## WRITTEN EXERCISE:
Please pick up the forum thread on the Harmony One remote's sleep behavior from its last line and continue it.

## SOURCE PASSAGE:

——

# A Harmony One Oddity



## Prof. (Oct 20, 2006)

I recently purchased a Harmony One remote and after a bit of trial and error managed to get everything the way I wanted it to operate..
Then the other night after the remote had been sitting idle for awhile, I picked it up to change a channel and the back light didn't come on, and the button I pressed didn't work! It wasn't until the backlight came on that the remote was operational again! :scratch: I tried this several times carefully picking up the remote so as not to activate the backlight and each time the remote was non functional!
Is this normal for this model or do I have a faulty remote?


----------



## wgmontgomery (Jun 9, 2011)

It does sound a bit odd. Are you using rechargeable batteries?


----------



## Prof. (Oct 20, 2006)

It has a single flat battery..Lithium-Ion I believe..


----------



## tonyvdb (Sep 5, 2007)

How the harmony remotes work is you "wake it up" by moving it. Im assuming you moved it a fair bit before it started to work?


----------



## Prof. (Oct 20, 2006)

Yes Tony..If I pick it up quickly or give it a shake, the backlight comes on immediately..
So are you saying that it is non functional when the backlight isn't on?


----------



## tonyvdb (Sep 5, 2007)

Yes, it is basically sleeping to conserve battery power.


----------



## Prof. (Oct 20, 2006)

Aha!..That would explain it!..Bit of a pain really because it's easy to forget to wake it up and then trying to quickly activate the mute (which I do a lot on TV ads!  ) and nothing happens and then having to press the button again before it activates!
I'll just have to remember to give it shake before I press any buttons! :whistling:
Thanks Tony..


----------



## tonyvdb (Sep 5, 2007)

No problem, Even tilting it up or sideways should wake it up, its a bit of a trial but once you find a motion that wakes it its rather quick.


----------



## Prof. (Oct 20, 2006)

My IR extender sensor and all my lighting sensors are above the screen, so I have to tilt the remote up to activate them, but it doesn't wake up the remote..I'll have to try a different motion to see if I can it to respond more quickly..


----------



## wgmontgomery (Jun 9, 2011)

——

## SUPPLIED INFORMATION:
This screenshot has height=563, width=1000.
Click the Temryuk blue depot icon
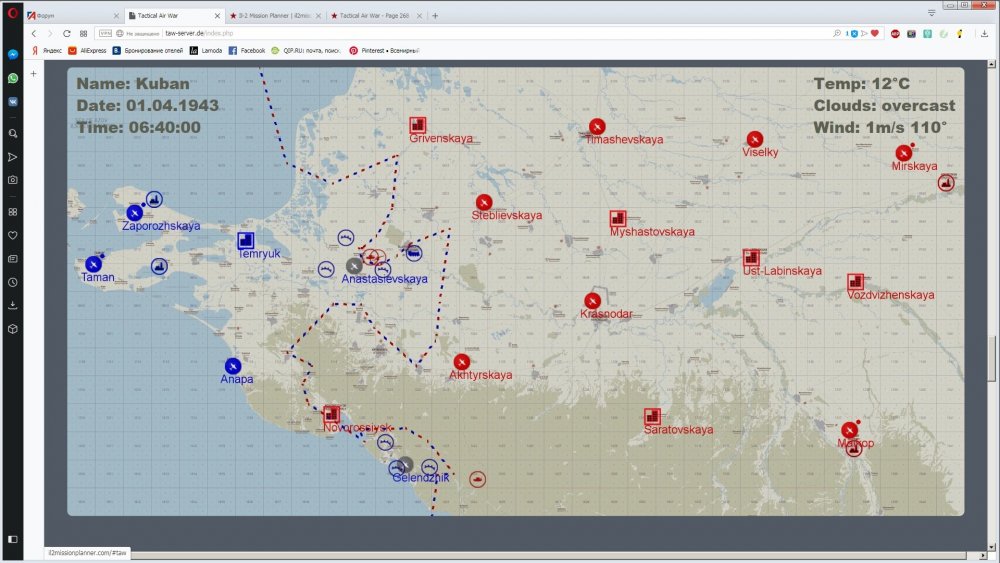(x=246, y=240)
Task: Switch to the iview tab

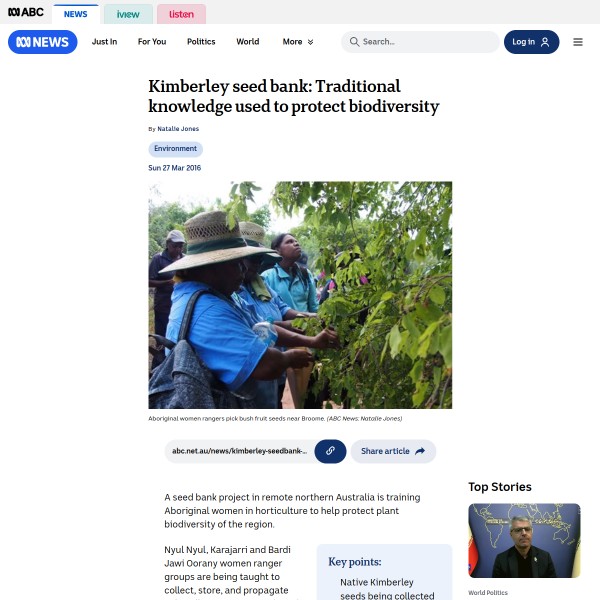Action: [128, 14]
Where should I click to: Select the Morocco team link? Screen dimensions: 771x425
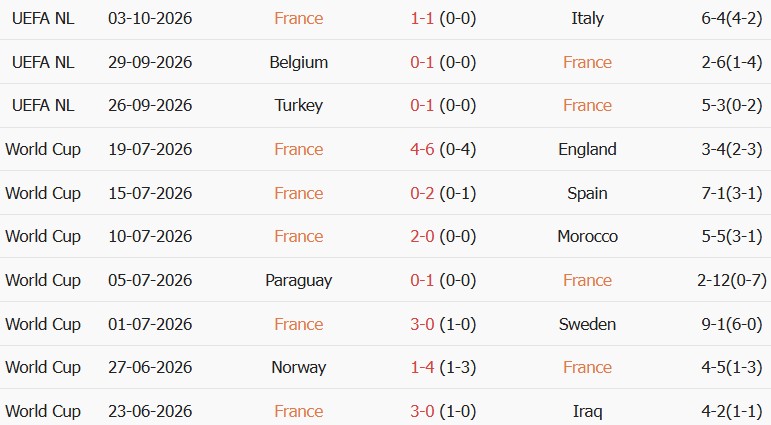587,236
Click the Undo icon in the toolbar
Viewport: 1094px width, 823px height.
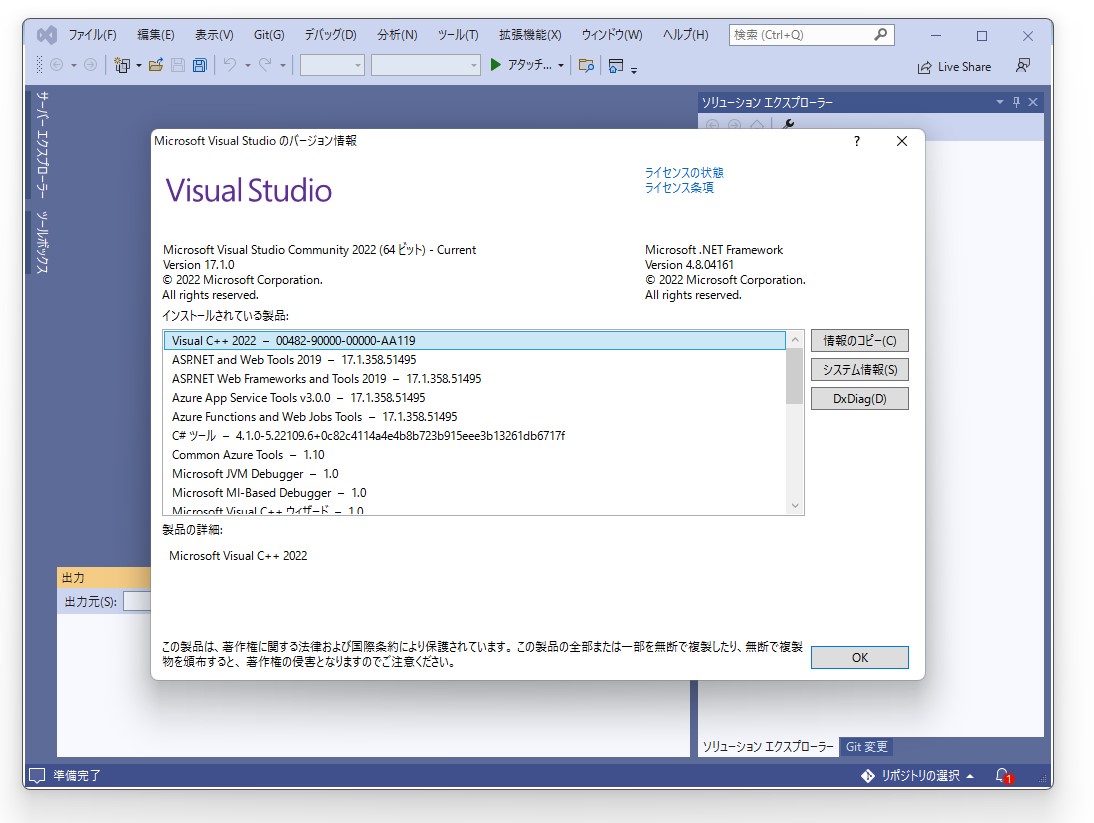click(x=231, y=65)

——

## EXERCISE RESULT:
tonyvdb said:


> Yes, it is basically sleeping to conserve battery power.


That's actually a very useful feature; is the time adjustable? Thanks for the info!!


----------



## tonyvdb (Sep 5, 2007)

wgmontgomery said:


> That's actually a very useful feature; is the time adjustable? Thanks for the info!!


To be honest Im not sure LOL I have a Harmony 1000 and 880 and never checked if the time that it stays awake or sensitivity can be changed.


----------



## wgmontgomery (Jun 9, 2011)

Thanks anyway, Tony. It's been quite awhile since I've programmed one myself, but it's not uncommon for features like that to be adjustable. I guess that I could check online.


----------



## phillihp23 (Mar 14, 2012)

I find a shake of the wrist left or right wakes it out of sleep mode the best. :bigsmile:


----------



## WRYKER (Jan 23, 2009)

Yes it's adjustable. YOu can set the time-out for the backlight to conserve battery power (or make it stay on longer!).
I've pressed buttons while it's been 'dark' and they've worked but as soon as you press one it lights up so it awakens. Obviously the 'touchpad' buttons don't work until you wake it up.
I love my two Harmony ONE's!


----------



## Prof. (Oct 20, 2006)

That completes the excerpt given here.